#### TUGAS ANDA:
Teruskan teks tentang pendanaan operasional petugas haji di bawah ini, mulai setelah kalimat terakhirnya.

──────── TEKS ────────

Hilman Latief secara tegas menyatakan perlunya penambahan klausul dalam revisi UU Haji yang secara eksplisit mengizinkan alokasi dana BPIH untuk mendukung operasional petugas haji. Menurutnya, mekanisme pendanaan saat ini, yang sebagian besar bergantung pada Anggaran Pendapatan dan Belanja Negara (APBN), terlalu kaku dan kurang fleksibel dalam merespon kebutuhan operasional yang dinamis. "Meskipun penggunaan dana BPIH untuk operasional petugas haji perlu diatur dalam RUU, prinsip efektifitas, efisiensi, dan ekonomis harus tetap diutamakan," tegas Hilman.
Ketidakfleksibilan pendanaan dari APBN, menurut Hilman, telah menjadi kendala utama bagi Ditjen PHU Kemenag dalam menyusun rencana anggaran penyelenggaraan ibadah haji. Keterbatasan ini seringkali menghambat upaya Kemenag dalam memastikan kelancaran penyelenggaraan ibadah haji, terutama dalam hal pemenuhan kebutuhan operasional petugas yang jumlahnya cukup besar dan tersebar di berbagai lokasi di Arab Saudi.
Lebih lanjut, Hilman memaparkan beberapa kendala lain yang dihadapi Kemenag dalam pengelolaan anggaran haji. Ia menunjuk pada kurangnya program khusus dalam anggaran penyelenggaraan ibadah haji, yang mengakibatkan minimnya peningkatan anggaran dari tahun ke tahun. "Ketiadaan program khusus ini membuat alokasi anggaran tidak mengalami peningkatan yang signifikan, sehingga sulit untuk mengakomodasi kebutuhan yang terus berkembang," jelasnya.
Kendala lain yang dihadapi adalah belum adanya pemisahan yang jelas dan terukur pada komponen BPIH. Hilman menekankan perlunya transparansi dan kejelasan dalam pembagian komponen BPIH yang bersumber dari berbagai sumber, termasuk APBN, Biaya Perjalanan Ibadah Haji (Bipih), nilai manfaat, efisiensi, dan sumber lain yang sah. Kurangnya kejelasan ini, menurutnya, menyulitkan perencanaan dan penganggaran yang efektif dan efisien.
Selain kendala internal, Hilman juga menyoroti tantangan eksternal yang berasal dari kebijakan pemerintah Kerajaan Arab Saudi. Ia menjelaskan bahwa seringkali muncul kebijakan baru dari pemerintah Saudi yang harus segera diterapkan, baik untuk jemaah haji maupun petugas haji. "Kebijakan-kebijakan mendadak ini seringkali menimbulkan kendala operasional yang signifikan," ujar Hilman. Ia menambahkan bahwa sifat mendadak dari kebijakan tersebut membuat Kemenag kesulitan untuk melakukan penyesuaian anggaran dan logistik secara tepat waktu. Hal ini semakin memperkuat argumen perlunya fleksibilitas dalam penggunaan dana BPIH untuk operasional petugas.

──────── BARIS DATA ────────

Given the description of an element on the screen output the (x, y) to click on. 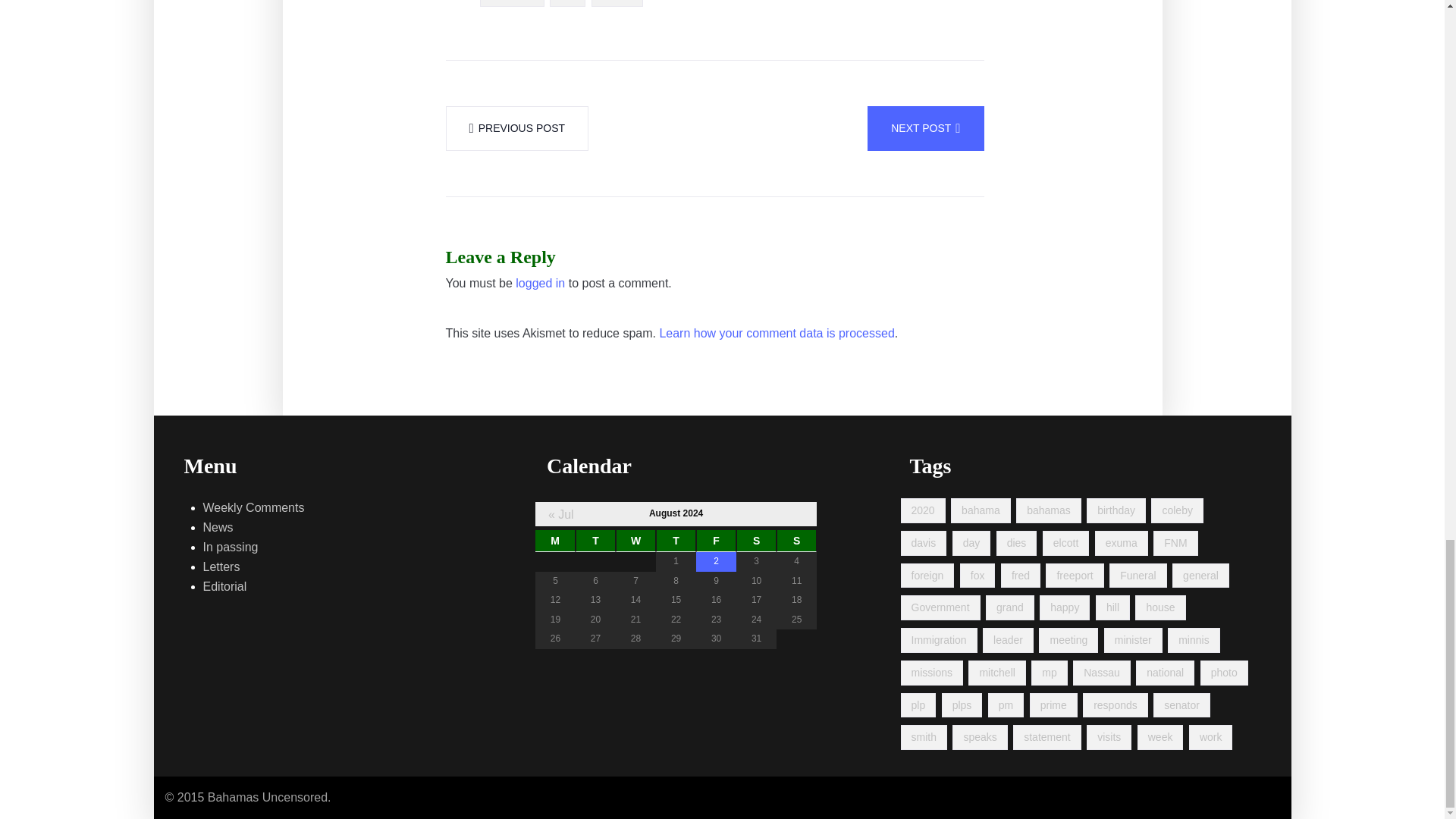
News (217, 527)
PREVIOUS POST (517, 128)
Learn how your comment data is processed (776, 333)
bahama (980, 510)
Monday (555, 540)
NEXT POST (925, 128)
minimum (512, 3)
logged in (539, 283)
wages (617, 3)
davis (924, 543)
Weekly Comments (253, 507)
Sunday (796, 540)
Tuesday (595, 540)
2020 (922, 510)
plp (567, 3)
Given the description of an element on the screen output the (x, y) to click on. 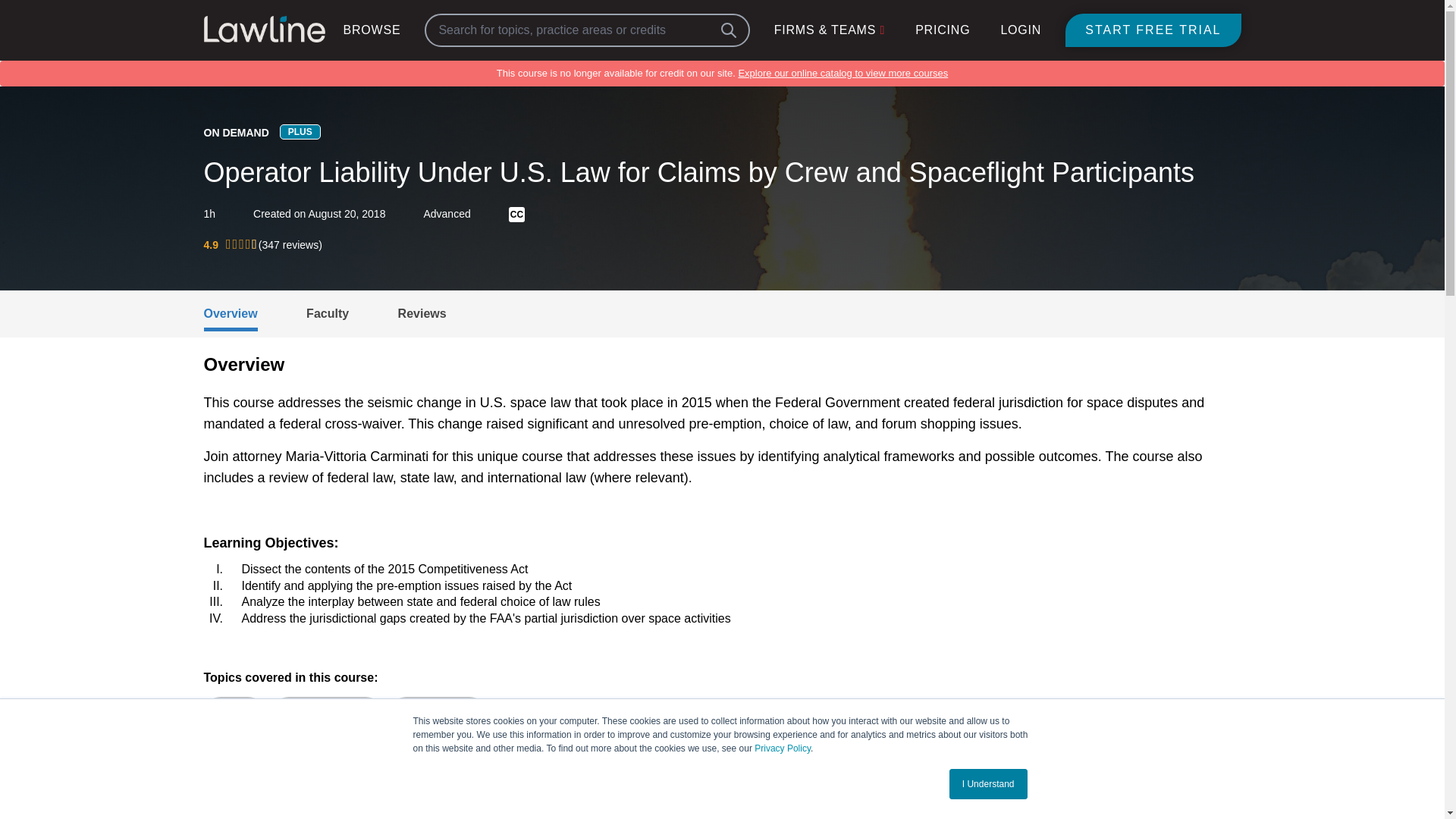
Faculty (327, 313)
Reviews (421, 313)
Aviation (233, 713)
Privacy Policy (782, 747)
Overview (230, 319)
Transportation (438, 713)
Explore our online catalog to view more courses (842, 72)
LOGIN (1020, 30)
START FREE TRIAL (1152, 29)
BROWSE (371, 29)
PRICING (941, 30)
CONTACT (590, 798)
Operator Liability (326, 713)
I Understand (988, 784)
Given the description of an element on the screen output the (x, y) to click on. 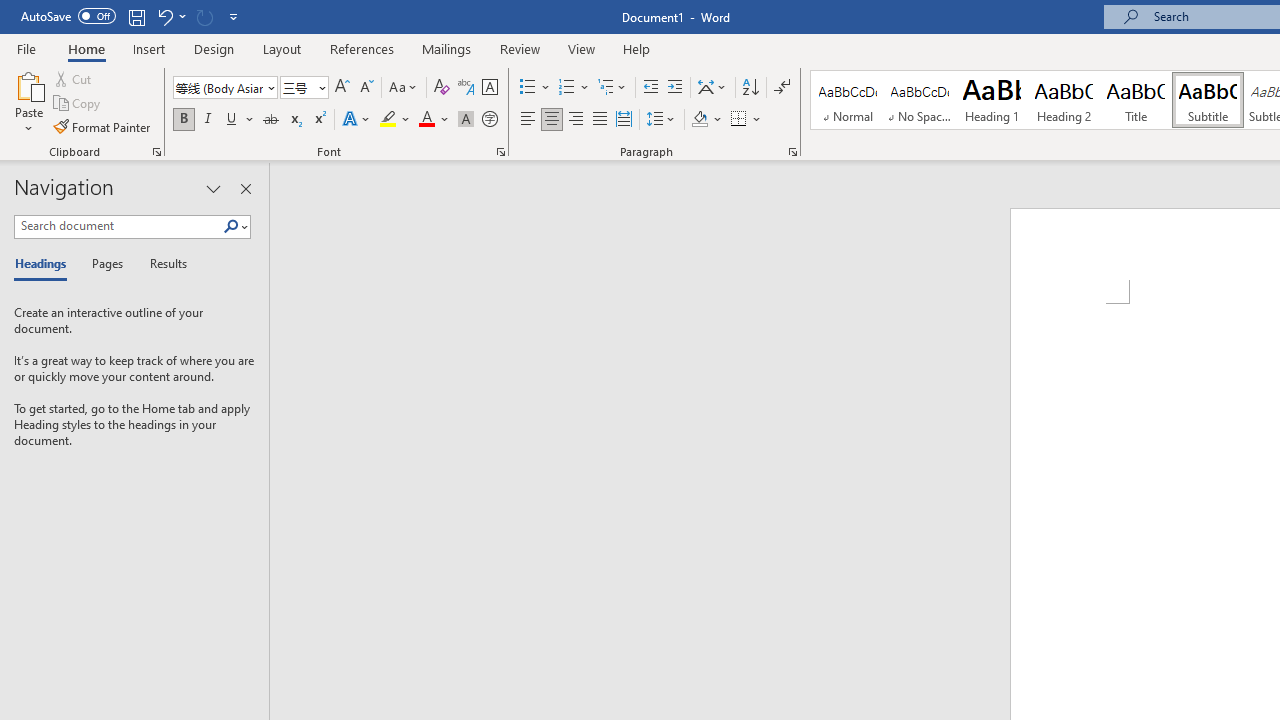
Font Color Red (426, 119)
Subtitle (1208, 100)
Given the description of an element on the screen output the (x, y) to click on. 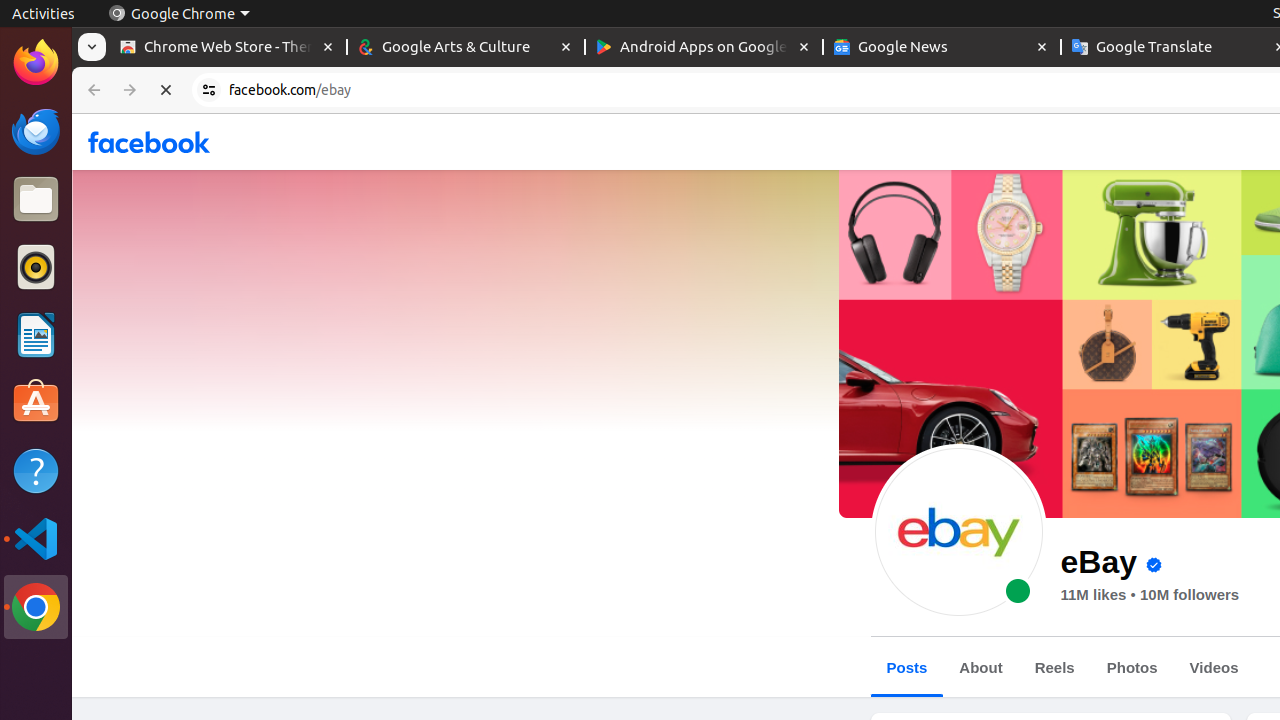
Google Arts & Culture - Memory usage - 40.8 MB Element type: page-tab (466, 47)
11M likes Element type: link (1093, 595)
Facebook Element type: link (150, 142)
About Element type: page-tab (981, 667)
Videos Element type: page-tab (1214, 667)
Given the description of an element on the screen output the (x, y) to click on. 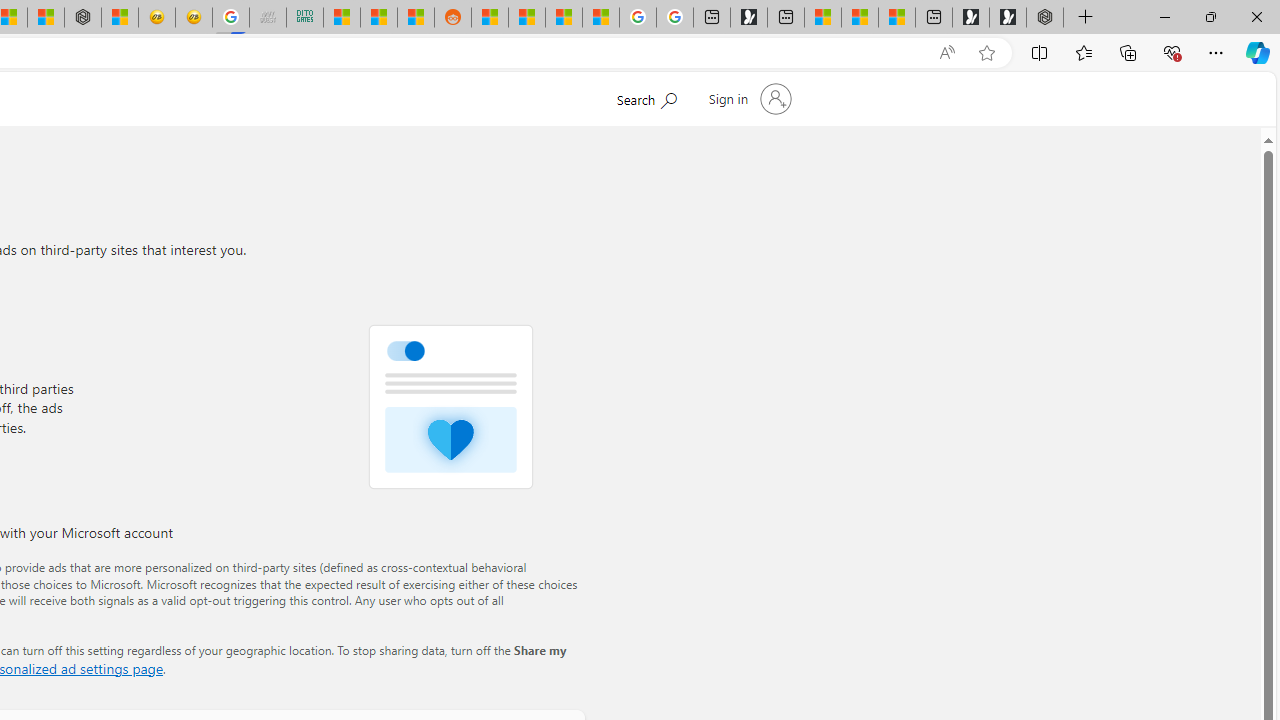
Navy Quest (267, 17)
MSNBC - MSN (341, 17)
DITOGAMES AG Imprint (304, 17)
R******* | Trusted Community Engagement and Contributions (490, 17)
Microsoft Start Gaming (748, 17)
Given the description of an element on the screen output the (x, y) to click on. 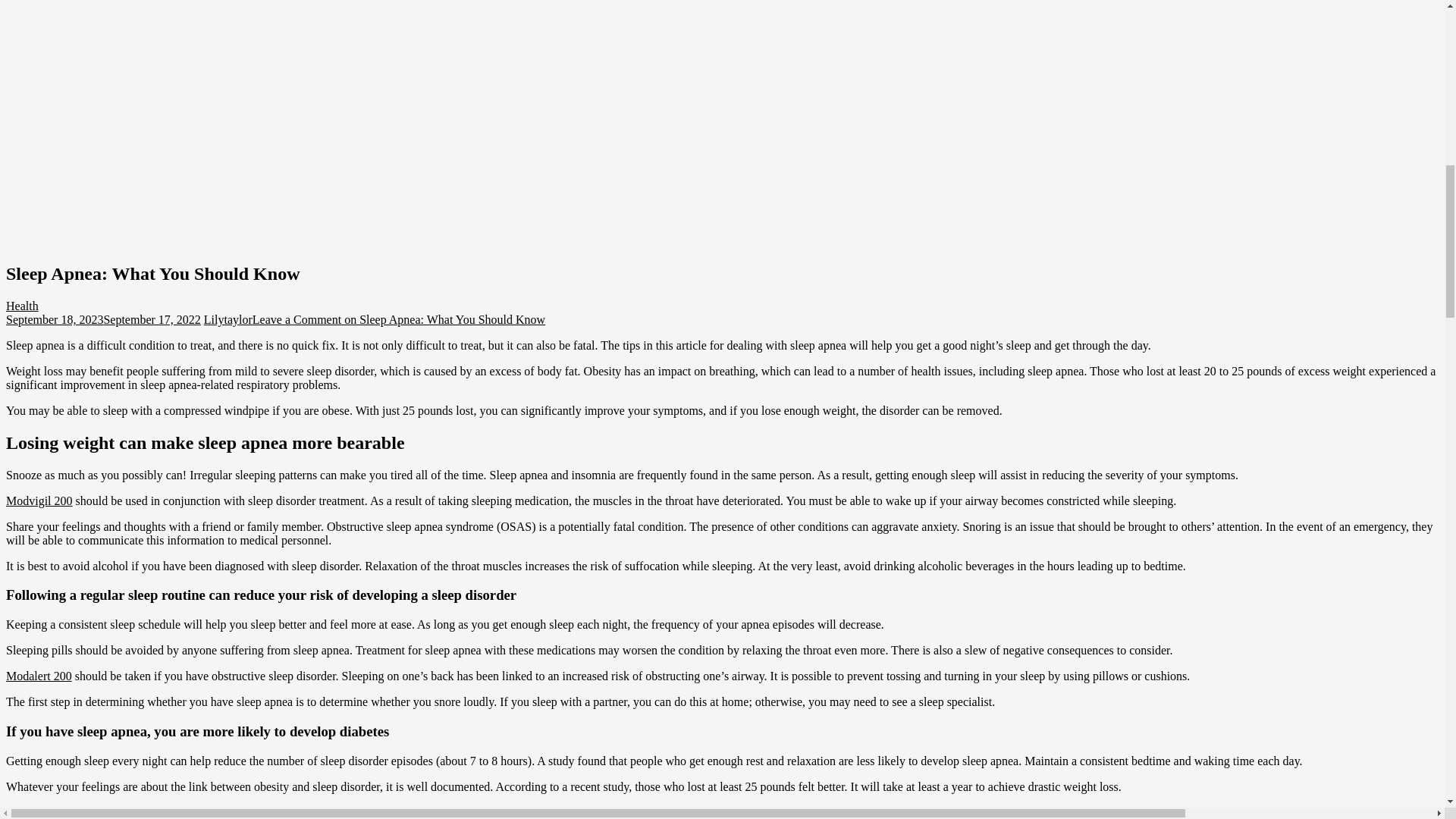
Modalert 200 (38, 675)
Modvigil 200 (38, 500)
Health (22, 305)
Leave a Comment on Sleep Apnea: What You Should Know (397, 318)
September 18, 2023September 17, 2022 (102, 318)
Lilytaylor (227, 318)
Given the description of an element on the screen output the (x, y) to click on. 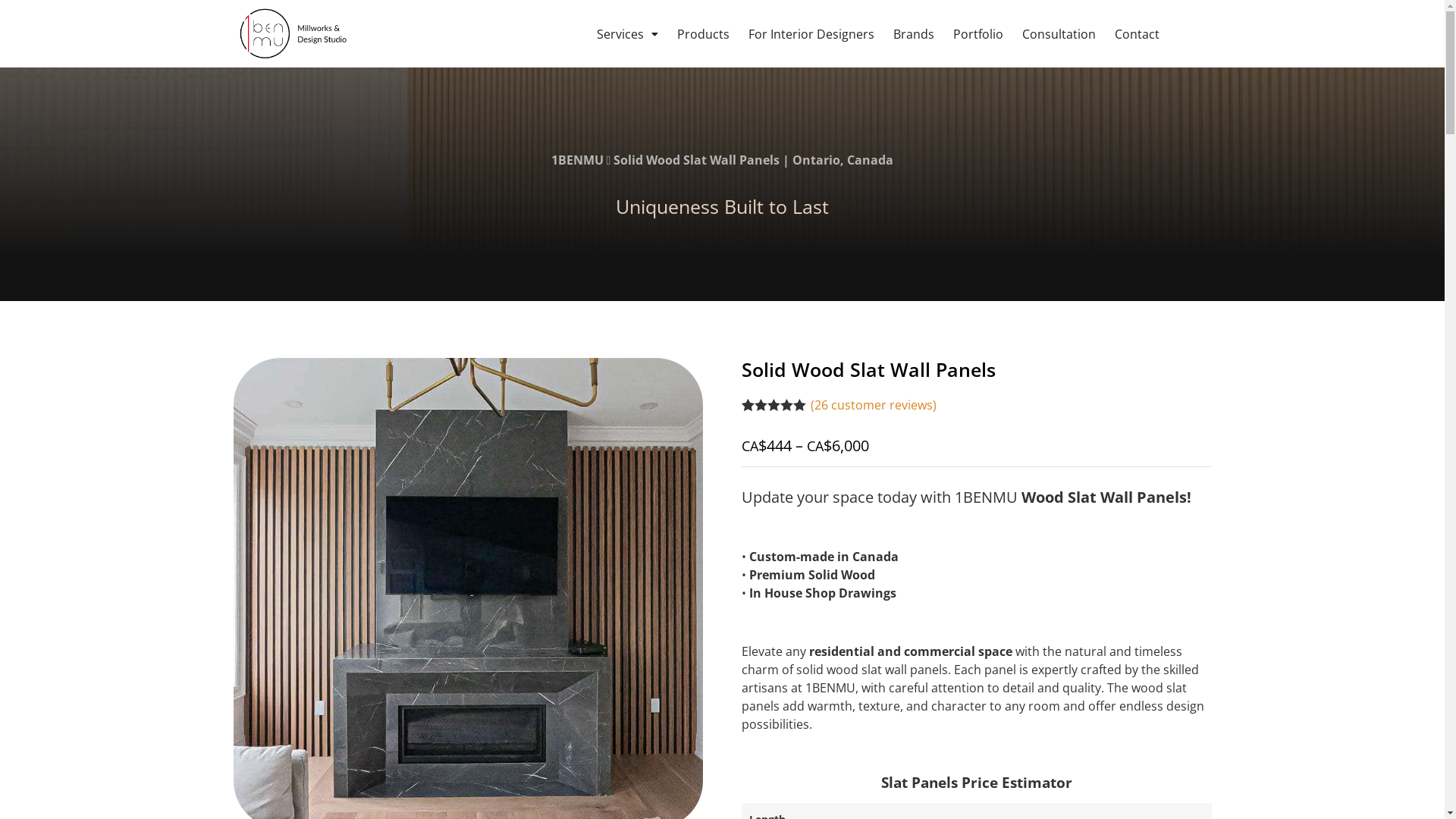
Contact Element type: text (1136, 33)
Services Element type: text (627, 33)
(26 customer reviews) Element type: text (873, 404)
For Interior Designers Element type: text (811, 33)
Consultation Element type: text (1058, 33)
Portfolio Element type: text (978, 33)
Products Element type: text (703, 33)
Brands Element type: text (913, 33)
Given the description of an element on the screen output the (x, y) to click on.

────────

#### JAWABAN BENAR:
Hilman, yang telah menjabat sebagai Dirjen PHU sejak tahun 2021, menekankan bahwa kendala-kendala yang diuraikannya tersebut bukan sekadar masalah administratif, melainkan berdampak langsung pada kualitas penyelenggaraan ibadah haji. Ia berharap Komisi VIII DPR RI dapat mempertimbangkan usulan Kemenag tersebut dan memasukkannya ke dalam revisi RUU Haji. Dengan adanya alokasi dana BPIH untuk operasional petugas, Kemenag berharap dapat meningkatkan kualitas pelayanan dan memastikan kelancaran penyelenggaraan ibadah haji bagi seluruh jemaah Indonesia.
Usulan ini, jika disetujui, akan membawa perubahan signifikan dalam pengelolaan dana BPIH. Selama ini, BPIH lebih difokuskan pada pembiayaan langsung jemaah haji, seperti tiket pesawat, akomodasi, konsumsi, dan biaya visa. Dengan adanya alokasi khusus untuk operasional petugas, maka akan ada jaminan ketersediaan dana untuk berbagai kebutuhan operasional, seperti pelatihan petugas, pengadaan peralatan, transportasi, komunikasi, dan penanganan situasi darurat. Hal ini diharapkan dapat meningkatkan profesionalisme dan efektivitas kinerja petugas haji dalam memberikan pelayanan terbaik kepada jemaah.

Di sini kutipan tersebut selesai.